Scaling Namespaces and Optimizing Data Storage
Also available as:
PDF
loading table of contents...

Scaling a cluster using HDFS federation

An HDFS federation scales a cluster horizontally by providing support for multiple independent NameNodes and namespaces, with the DataNodes available as common block storage for all the NameNodes. The support for multiple namespaces improves cluster scalability and provides isolation in a multitenanted environment.

The earlier HDFS configurations without support for federations can be constrained by a single namespace, and consequently, a single NameNode for the entire cluster. In this non-federated environment, the NameNode stores the entire file system metadata in memory. This limits the number of blocks, files, and directories supported on the file system to what can be accommodated in the memory of a single NameNode. In addition, file system operations are limited to the throughput of a single NameNode. These issues of scalability and performance are addressed through an HDFS federation.

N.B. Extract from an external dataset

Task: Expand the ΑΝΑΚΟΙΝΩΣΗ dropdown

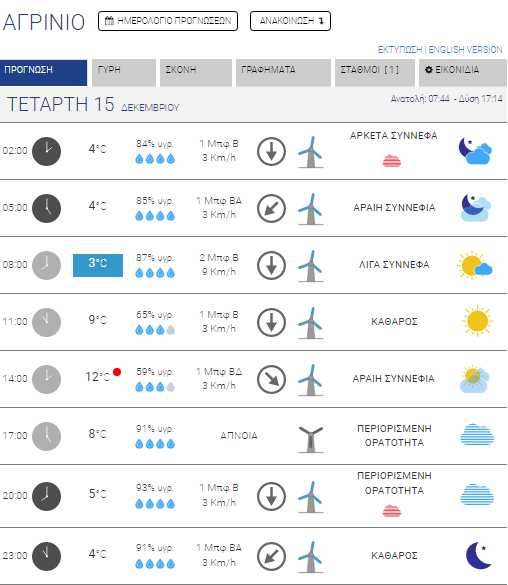Action: [x=290, y=21]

In order to scale the name service horizontally, a federation uses multiple independent NameNodes and namespaces. The NameNodes are federated; that is, the NameNodes are independent and do not require coordination with one another. A shared pool of DataNodes is used as common storage for blocks by all the NameNodes. Each DataNode registers with all the NameNodes in the cluster. DataNodes send periodic heartbeats and block reports. They also handle commands from the NameNodes.
Note
Note
HDFS federation is not supported with Hive.